Rejetant les doléances des travailleurs indiens, Jean Charest a joué la carte de la non-ingérence: il appartient au gouvernement indien, dit-il, de faire appliquer des normes d'utilisation de l'amiante chrysotile. Clément Godbout, ex-patron de la FTQ devenu président de l'Institut du chrysotile, a abondé dans ce sens. Selon lui, il revient aux travailleurs indiens dont la santé est menacée de faire pression sur leur propre gouvernement pour obtenir des règles d'utilisation sécuritaires. Une attitude tout à fait hypocrite et irresponsable quand on sait que le Canada reconnaît qu'il est impossible de manipuler l'amiante en toute sécurité.

L'Organisation mondiale de la santé estime que l'utilisation sécuritaire de n'importe quelle forme d'amiante n'a pu être établie nulle part dans le monde, comme l'ont d'ailleurs aussi rappelé en choeur à M. Charest les experts scientifiques. L'Institut national de la santé publique du Québec a publié 15 rapports qui allaient dans le même sens. Non pas un, ni deux, mais 15! Prétendre après qu'un pays en développement comme l'Inde peut réussir là où le Québec et d'autres sociétés industrialisées ont toujours échoué relève de l'hypocrisie.

Quoi qu'en dise le lobby de l'amiante, qui n'est pas la source indépendante la plus fiable dans les circonstances, la preuve qui pèse contre les marchands d'amiante est accablante. Toutes les formes d'amiante sont dangereuses. Et quand on dit «dangereuses», on ne parle pas de petits risques sans importance comme on en affronte tous les jours. On parle de tragédies qui peuvent être évitées.
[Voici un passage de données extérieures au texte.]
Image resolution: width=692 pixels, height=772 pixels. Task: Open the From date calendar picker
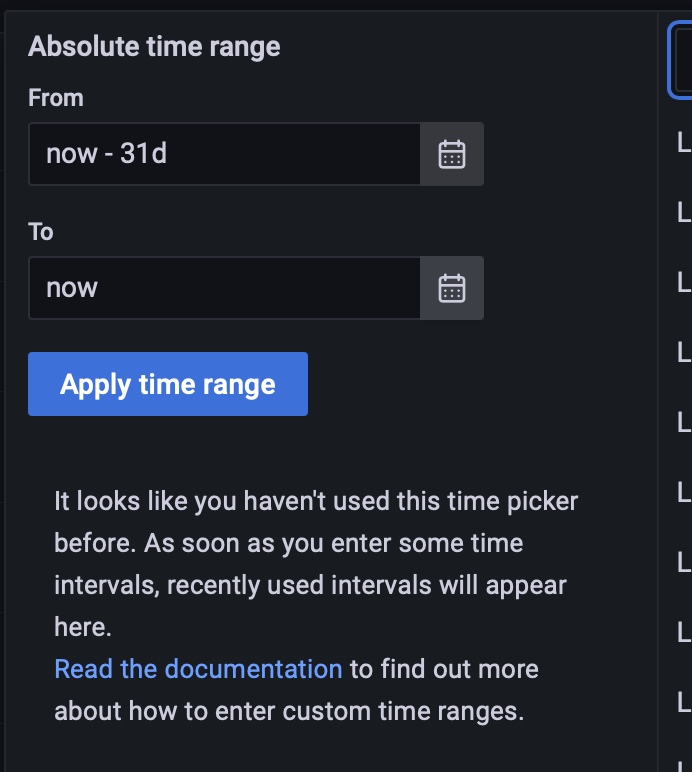[452, 154]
Après 130 ans de scandales, des milliers de morts dans le monde et une tonne d'avis irréfutables d'experts indépendants, Québec ne peut faire semblant de ne pas le savoir.

«Au Québec, l'exposition à l'amiante est la première cause de mortalité des travailleurs», rappellent encore les 106 experts qui ont écrit à M. Charest. En 2009, la Commission de la santé et de la sécurité du travail a recensé 61 morts liés à l'amiante au Québec. On parle désormais d'épidémie de maladies associées à l'amiante. En 2004, il y a eu dans la province plus de 600 cas de mésothéliome, d'amiantose et de cancer du poumon liés à l'amiante. Des chiffres qui ne dévoilent qu'une parcelle de la tragédie car, comme le note le Dr Paul Demers, de l'Université de la Colombie-Britannique, «une grande partie du fardeau des maladies associées à l'amiante demeure non reconnue».

Les experts parlent à juste titre d'une «tragédie de santé publique». Ils demandent de mettre fin à l'exportation de cette tragédie, notamment dans des pays comme l'Inde, qui composent déjà avec leur lot d'injustices et de souffrances.

Comment justifier que, d'un côté, Québec dépense ici des millions pour enlever l'amiante des écoles et des hôpitaux alors que, de l'autre, il encourage l'exportation de ce produit vers des pays du tiers monde en leur disant qu'il n'y a aucun risque?

Les travailleurs indiens qui ont rappelé M. Charest à l'ordre ont raison. C'est tout aussi honteux qu'indéfendable.